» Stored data
# # # # #
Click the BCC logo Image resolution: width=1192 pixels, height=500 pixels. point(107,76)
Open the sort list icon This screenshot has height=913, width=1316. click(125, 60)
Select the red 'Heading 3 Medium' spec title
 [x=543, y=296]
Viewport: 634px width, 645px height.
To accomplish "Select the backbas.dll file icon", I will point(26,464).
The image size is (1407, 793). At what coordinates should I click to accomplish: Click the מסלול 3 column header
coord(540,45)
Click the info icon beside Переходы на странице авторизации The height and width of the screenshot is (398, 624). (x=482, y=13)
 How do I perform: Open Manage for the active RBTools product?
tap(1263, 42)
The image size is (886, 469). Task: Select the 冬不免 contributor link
# # # # #
» TASK DETAILS
The lines you return should be those above that contain the word "point", every one of them.

» WRITTEN REPLY
Click the BCC logo Image resolution: width=1192 pixels, height=500 pixels. point(107,76)
To accomplish "Select the backbas.dll file icon", I will point(26,464).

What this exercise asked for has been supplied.